In vitro differentiation into functional osteoclasts is routinely achieved by incubation of embryonic stem cells, induced pluripotent stem cells, or primary as well as cryopreserved spleen and bone marrow-derived cells with soluble receptor activator of nuclear factor kappa-B ligand and macrophage colony-stimulating factor. Additionally, osteoclasts can be derived from co-cultures with osteoblasts or by direct administration of soluble receptor activator of nuclear factor kappa-B ligand to RAW 264.7 macrophage lineage cells. However, despite their benefits for osteoclast-associated research, these different methods have several drawbacks with respect to differentiation yields, time and animal consumption, storage life of progenitor cells or the limited potential for genetic manipulation of osteoclast precursors. In the present study, we therefore established a novel protocol for the differentiation of osteoclasts from murine ER-Hoxb8-immortalized myeloid stem cells.

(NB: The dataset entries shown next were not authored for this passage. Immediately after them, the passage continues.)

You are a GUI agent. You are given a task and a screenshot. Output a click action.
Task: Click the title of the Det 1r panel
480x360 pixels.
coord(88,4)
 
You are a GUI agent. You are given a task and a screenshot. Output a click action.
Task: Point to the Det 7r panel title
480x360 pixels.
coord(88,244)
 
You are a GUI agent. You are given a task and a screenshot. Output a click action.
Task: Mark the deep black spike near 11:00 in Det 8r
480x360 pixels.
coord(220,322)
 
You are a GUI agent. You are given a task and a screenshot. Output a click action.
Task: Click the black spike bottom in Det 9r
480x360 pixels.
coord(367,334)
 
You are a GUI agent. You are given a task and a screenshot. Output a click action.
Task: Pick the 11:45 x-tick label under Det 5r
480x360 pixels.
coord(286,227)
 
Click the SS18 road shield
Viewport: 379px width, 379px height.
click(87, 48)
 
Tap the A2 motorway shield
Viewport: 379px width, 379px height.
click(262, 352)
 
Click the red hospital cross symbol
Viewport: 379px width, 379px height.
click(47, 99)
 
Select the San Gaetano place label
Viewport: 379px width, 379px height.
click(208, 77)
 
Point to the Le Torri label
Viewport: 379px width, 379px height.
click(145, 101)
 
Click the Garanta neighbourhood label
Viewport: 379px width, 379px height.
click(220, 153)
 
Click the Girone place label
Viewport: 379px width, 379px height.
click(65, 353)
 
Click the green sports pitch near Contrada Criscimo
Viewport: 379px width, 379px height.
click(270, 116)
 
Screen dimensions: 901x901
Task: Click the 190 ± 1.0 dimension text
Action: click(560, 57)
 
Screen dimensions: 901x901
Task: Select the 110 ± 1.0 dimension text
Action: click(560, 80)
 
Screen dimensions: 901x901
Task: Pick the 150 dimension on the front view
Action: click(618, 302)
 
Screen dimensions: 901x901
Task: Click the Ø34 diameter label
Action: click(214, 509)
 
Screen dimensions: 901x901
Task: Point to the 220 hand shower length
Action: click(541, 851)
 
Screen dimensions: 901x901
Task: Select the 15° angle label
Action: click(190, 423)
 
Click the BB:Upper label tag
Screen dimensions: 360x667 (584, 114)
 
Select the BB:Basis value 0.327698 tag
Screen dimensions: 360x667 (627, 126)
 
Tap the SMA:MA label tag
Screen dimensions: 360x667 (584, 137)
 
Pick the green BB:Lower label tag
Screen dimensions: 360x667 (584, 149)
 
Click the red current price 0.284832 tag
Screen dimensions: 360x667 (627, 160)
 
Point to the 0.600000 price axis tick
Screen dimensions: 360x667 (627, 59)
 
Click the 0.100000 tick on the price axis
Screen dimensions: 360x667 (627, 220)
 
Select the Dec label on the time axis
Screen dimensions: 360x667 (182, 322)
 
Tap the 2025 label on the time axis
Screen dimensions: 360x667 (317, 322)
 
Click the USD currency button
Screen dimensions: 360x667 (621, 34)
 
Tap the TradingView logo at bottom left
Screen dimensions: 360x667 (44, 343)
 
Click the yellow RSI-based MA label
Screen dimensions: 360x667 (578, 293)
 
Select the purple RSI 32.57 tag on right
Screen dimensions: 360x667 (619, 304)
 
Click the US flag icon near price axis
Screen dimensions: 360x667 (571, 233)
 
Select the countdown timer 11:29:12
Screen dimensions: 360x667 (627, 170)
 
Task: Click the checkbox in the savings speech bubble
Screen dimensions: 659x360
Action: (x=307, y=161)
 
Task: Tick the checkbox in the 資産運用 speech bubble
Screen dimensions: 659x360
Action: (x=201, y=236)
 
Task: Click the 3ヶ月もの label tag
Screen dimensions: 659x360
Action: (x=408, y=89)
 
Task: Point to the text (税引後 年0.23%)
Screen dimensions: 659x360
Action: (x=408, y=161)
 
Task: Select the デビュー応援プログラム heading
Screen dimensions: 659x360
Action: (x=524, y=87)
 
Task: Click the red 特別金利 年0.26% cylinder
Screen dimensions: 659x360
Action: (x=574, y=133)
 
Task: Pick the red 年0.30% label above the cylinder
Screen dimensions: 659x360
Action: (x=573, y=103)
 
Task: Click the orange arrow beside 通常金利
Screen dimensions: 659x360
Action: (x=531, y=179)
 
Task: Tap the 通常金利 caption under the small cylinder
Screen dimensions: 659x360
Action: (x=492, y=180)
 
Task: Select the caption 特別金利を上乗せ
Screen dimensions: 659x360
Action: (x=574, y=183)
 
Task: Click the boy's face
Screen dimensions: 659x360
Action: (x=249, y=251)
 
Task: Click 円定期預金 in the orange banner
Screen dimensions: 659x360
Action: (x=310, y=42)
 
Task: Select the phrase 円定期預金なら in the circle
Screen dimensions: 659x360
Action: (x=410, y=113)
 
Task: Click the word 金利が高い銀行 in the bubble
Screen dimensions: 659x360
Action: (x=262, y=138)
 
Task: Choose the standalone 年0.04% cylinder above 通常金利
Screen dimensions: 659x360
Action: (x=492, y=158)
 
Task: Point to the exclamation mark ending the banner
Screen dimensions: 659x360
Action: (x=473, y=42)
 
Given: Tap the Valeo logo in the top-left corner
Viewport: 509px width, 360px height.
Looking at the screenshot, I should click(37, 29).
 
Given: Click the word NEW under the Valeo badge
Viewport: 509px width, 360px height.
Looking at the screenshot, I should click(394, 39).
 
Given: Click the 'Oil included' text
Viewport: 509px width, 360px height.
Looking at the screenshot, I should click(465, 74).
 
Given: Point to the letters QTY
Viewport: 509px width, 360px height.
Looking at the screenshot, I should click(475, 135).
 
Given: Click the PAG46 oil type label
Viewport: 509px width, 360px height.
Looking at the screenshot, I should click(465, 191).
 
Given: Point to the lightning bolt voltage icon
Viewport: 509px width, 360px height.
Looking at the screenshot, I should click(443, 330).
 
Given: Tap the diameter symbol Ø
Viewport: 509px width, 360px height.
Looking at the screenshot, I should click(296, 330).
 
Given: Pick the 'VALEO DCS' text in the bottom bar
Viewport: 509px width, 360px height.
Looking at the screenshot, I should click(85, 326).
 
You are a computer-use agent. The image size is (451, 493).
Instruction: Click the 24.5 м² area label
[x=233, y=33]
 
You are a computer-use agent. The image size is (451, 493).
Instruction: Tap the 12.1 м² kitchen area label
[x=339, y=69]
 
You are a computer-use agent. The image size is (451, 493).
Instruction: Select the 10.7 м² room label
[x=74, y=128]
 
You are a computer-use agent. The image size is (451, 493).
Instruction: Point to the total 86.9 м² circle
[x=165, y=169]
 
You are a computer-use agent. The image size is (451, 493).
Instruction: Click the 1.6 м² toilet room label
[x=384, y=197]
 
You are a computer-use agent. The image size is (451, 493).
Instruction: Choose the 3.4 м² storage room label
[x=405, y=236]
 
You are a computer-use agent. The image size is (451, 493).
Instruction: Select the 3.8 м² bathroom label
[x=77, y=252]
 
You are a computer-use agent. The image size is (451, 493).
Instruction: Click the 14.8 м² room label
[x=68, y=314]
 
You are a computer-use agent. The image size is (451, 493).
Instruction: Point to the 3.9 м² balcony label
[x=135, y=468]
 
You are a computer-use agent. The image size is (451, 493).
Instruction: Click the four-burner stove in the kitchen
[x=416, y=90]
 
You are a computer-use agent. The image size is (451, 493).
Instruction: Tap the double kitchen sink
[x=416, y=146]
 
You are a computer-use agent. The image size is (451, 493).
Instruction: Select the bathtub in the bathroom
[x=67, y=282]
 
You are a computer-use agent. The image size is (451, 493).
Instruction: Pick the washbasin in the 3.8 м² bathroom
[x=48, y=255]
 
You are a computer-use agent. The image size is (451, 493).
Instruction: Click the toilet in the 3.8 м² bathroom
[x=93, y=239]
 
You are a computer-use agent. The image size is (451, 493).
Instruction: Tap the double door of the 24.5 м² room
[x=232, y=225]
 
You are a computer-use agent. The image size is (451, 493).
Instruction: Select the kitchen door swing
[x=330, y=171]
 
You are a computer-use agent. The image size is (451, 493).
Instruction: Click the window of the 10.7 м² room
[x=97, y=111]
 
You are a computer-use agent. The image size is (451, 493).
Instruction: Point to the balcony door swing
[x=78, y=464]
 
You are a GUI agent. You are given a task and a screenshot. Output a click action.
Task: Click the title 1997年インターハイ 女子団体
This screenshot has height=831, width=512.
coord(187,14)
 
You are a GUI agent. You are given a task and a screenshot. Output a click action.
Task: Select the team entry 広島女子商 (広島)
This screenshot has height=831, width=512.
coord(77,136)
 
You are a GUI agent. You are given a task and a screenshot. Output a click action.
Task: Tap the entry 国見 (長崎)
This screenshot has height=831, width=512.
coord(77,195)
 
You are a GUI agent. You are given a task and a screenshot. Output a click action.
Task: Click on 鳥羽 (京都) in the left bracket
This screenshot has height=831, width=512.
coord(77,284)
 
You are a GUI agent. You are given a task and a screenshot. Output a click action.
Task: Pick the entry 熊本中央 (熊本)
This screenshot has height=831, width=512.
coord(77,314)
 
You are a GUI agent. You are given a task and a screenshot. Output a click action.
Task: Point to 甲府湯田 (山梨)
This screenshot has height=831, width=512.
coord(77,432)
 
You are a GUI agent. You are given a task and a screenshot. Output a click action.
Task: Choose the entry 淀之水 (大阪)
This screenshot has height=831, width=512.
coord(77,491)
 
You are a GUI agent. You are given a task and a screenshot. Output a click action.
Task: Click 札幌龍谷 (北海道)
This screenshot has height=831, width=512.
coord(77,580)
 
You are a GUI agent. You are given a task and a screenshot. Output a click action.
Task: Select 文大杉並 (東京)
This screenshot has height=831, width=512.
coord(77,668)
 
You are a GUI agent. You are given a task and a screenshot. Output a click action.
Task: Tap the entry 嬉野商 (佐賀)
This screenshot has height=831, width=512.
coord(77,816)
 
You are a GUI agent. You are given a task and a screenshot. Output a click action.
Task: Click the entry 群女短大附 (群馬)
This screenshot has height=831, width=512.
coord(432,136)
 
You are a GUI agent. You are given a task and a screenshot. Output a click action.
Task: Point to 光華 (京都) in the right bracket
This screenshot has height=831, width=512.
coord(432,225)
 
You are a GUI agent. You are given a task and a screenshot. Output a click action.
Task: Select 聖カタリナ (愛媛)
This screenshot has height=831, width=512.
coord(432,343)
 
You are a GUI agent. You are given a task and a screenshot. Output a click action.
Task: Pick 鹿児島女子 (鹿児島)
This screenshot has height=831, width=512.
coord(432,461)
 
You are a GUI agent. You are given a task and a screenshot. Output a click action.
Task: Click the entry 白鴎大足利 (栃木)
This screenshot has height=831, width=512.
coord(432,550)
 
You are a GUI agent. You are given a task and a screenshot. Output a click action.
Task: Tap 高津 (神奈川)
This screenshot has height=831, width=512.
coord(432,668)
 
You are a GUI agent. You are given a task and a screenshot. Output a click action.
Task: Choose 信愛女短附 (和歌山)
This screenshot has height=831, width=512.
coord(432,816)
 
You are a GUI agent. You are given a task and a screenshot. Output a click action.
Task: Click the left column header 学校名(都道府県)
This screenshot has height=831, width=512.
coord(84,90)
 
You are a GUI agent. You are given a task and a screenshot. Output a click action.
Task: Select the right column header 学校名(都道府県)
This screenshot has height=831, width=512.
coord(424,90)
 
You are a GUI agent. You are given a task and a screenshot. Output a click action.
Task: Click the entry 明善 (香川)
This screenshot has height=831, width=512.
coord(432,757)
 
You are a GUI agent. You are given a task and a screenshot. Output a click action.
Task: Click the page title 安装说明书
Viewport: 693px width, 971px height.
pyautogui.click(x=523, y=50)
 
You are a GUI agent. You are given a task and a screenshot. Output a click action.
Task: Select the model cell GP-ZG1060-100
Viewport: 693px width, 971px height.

We isolated and immortalized bone marrow cells from wild type and genetically manipulated mouse lines, optimized protocols for osteoclast differentiation and compared these cells to osteoclasts derived from conventional sources. In vitro generated ER-Hoxb8 osteoclasts displayed typical osteoclast characteristics such as multi-nucleation, tartrate-resistant acid phosphatase staining of supernatants and cells, F-actin ring formation and bone resorption activity. Furthermore, the osteoclast differentiation time course was traced on a gene expression level. Increased expression of osteoclast-specific genes and decreased expression of stem cell marker genes during differentiation of osteoclasts from ER-Hoxb8-immortalized myeloid progenitor cells were detected by gene array and confirmed by semi-quantitative and quantitative RT-PCR approaches. In summary, we established a novel method for the quantitative production of murine bona fide osteoclasts from ER-Hoxb8 stem cells generated from wild type or genetically manipulated mouse lines. These cells represent a standardized and theoretically unlimited source for osteoclast-associated research projects.